Sie können sich sicherlich alle noch daran erinnern, dass am Anfang der Pandemie die Schutzmasken auf einmal rar wurden, weil sie in Asien produziert wurden, und die Lieferungen ausblieben. Und die meisten von euch können sich sicherlich auch noch daran erinnern - ich habe es hier auch schon einmal erzählt -, dass das Frachtschiff „Ever Given“ damals für sechs Tage den Suezkanal, eine wichtige Wasserstraße, blockiert hat. Damals stand auf Grund dieser Blockade die halbe Weltwirtschaft vor dem Kollaps, weil gerade viele Teile irgendwo in einem Frachtcontainer in einem Frachtschiff waren und das Frachtschiff halt irgendwo in einem Weltmeer im Stau gestanden ist. Und weil diese Teile fehlten, stand die Weltwirtschaft wirklich knapp vor einem Kollaps. Produktionen standen damals still, Lieferketten wurden unterbrochen.

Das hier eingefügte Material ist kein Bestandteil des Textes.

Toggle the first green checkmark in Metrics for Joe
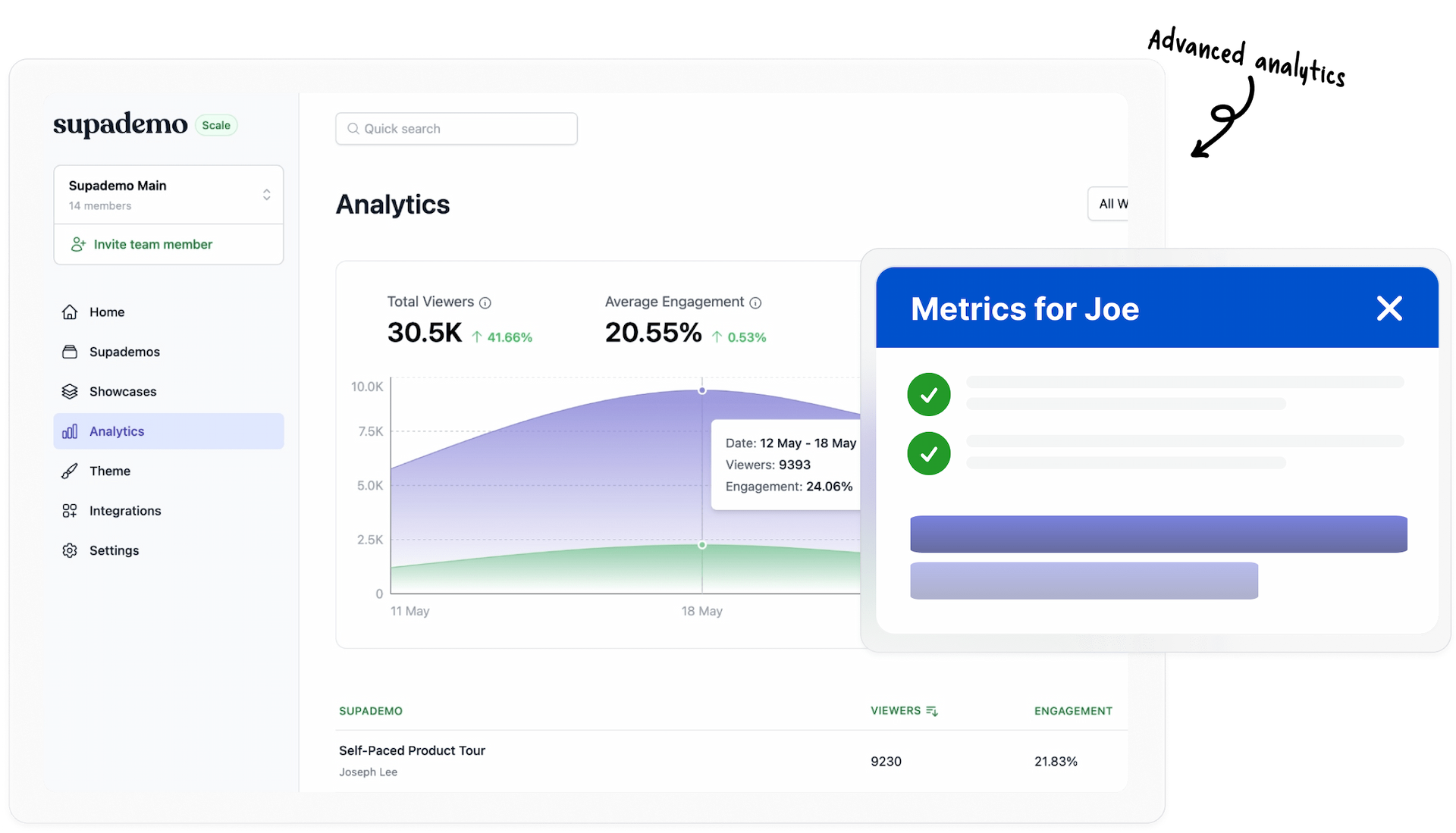 tap(929, 394)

Die Conclusio von damals war: So können wir nicht mehr weitermachen. Und der gute Aspekt von damals war, dass es doch sehr breite Zustimmung - ich glaube, in diesem Haus eine einstimmige Zustimmung - gab, dass wir eine kleinteilige, nachhaltige und vor allem eine lokale Wirtschaft und auch eine lokale Produktion fördern müssen.
Lokale Netzwerke und das Wirtschaften der kurzen Wege machen eine Stadt lebenswert, und was auch wichtig ist: Sie machen sie viel widerstandsfähiger. - Die positive Nachricht in diesem Zusammenhang: Die Stadt Wien hat diese notwendige Vielfalt, die Wiener Wirtschaft ist sehr kleinteilig. Sie wissen das: Die meisten Wiener Unternehmer sind Kleinstunternehmen, und dadurch wird die Stadt natürlich gegen Krisen, aber auch sonstige Herausforderungen viel widerstandsfähiger. Die Stadt ist eben viel resilienter gegen diese Herausforderungen.